How to Finance a Popeyes Franchise in 2026
Popeyes' investment range spans $385K–$3.5M depending on format. SBA 7(a) is the primary financing vehicle. Here's how lenders evaluate a Popeyes deal and how to structure the debt.
Key takeaways
- Total investment: $385K–$3.5M depending on format (inline, end-cap, freestanding) and geography
- Popeyes is on the SBA Franchise Directory — SBA 7(a) covers the financed portion up to $5M
- RBI (parent company) requires $500K+ liquid assets and $1.5M+ net worth for Popeyes franchisees
- SBA 504 applies when the franchisee acquires the real estate outright (owner-occupied)
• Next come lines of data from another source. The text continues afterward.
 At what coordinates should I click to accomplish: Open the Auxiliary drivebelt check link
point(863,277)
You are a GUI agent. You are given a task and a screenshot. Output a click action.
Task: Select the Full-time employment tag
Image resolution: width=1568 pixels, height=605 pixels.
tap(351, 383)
- Equipment financing can be layered for pressure fryers, holding systems, and kitchen equipment
- Typical lender timeline: 60–90 days from completed application to funding
Popeyes is owned by Restaurant Brands International (RBI) — the same parent as Burger King and Tim Hortons. Since the viral chicken sandwich launch in 2019, Popeyes has been in active domestic and international expansion. The wide investment range ($385K–$3.5M) reflects both an inline food court format on the low end and a freestanding drive-through build-out on the high end. This guide covers financing mechanics only.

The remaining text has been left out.